The period of interest that the AAT focusses on is from around 12mya to
around 4 mya. As you know, there ain't much fossil evidence from that
period that relates
to human ancestry. Like zip, nado, zero, none. Very convenient, you might

But how did evolution get from the common human/chimpanzee/bononbo
ancestor to Lucy? Why was Lucy bipedal? Why were her feet so large
relative to her leg length? Bipedalism is a MAJOR evolutionary change.
To get an idea of how large, consider the fact that horses are more
closely related to one zebra species than that zebra species is to a
second zebra species; yet all three are more distantly related than
humans are to chimpanzees.

If we look at modern humans we see a number of features that are
way out of kilter - lots of fat, about 10x more than any other ape.
Hairlessness over most of the body. An eccrine/acropine ratio
of 99:1 compared to 52:48 in African apes. A diving reflex. Babies
that can swim before they can walk.

If we look at convergent evolution we see that most of the anomolous
features have evolved in aquatic/semi-aquatic or wallowing mammals.
NONE of them have EVER evolved amongst other primates or
amongst savannah animals (except the mole rat but that lives

The AAT theory merely proposes that a group of apes became
adapted to foraging on the shores of the extinct Sea of Afar, or
thereabouts, as their terrestrial environment dried out and got
as far as becoming reasonable swimmers and quite good
divers before taking an evolutionary U-turn back to a terrestrial
existence. They never became as aquatic as seals, as some
AAH opponents would have you believe, and it is likely they
spent much of their time on land. Why the reversal? The sea of Afar
dried up, much as the Dead Sea is currently doing.

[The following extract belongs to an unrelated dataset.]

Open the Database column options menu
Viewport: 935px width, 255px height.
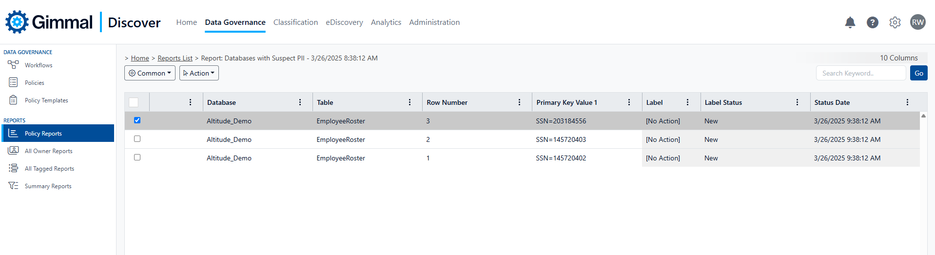click(300, 102)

Shouldn't you guys know all about comparative mammalian
anatomy, the principle of convergent evolution, and stuff
like that?

Want to try a little test? Next time you are out on the
savannah in the midday sun, strip off your clothes and
go chase some largish prey. That's what some posters
claimed our ancestors used to do and that that life-style
accounts for hairlessness, eccrine sweating, bipedalism
and so on. Second test. Go to an unspoiled beach,
strip off your clothes and go chase some crabs and shellfish.
If you're like most human beings you'll do rather better
at the second test, even if you have to wade out into
the water a bit.

Pat Dooley

PS Try reading Morgan's "The Scars of Evolution".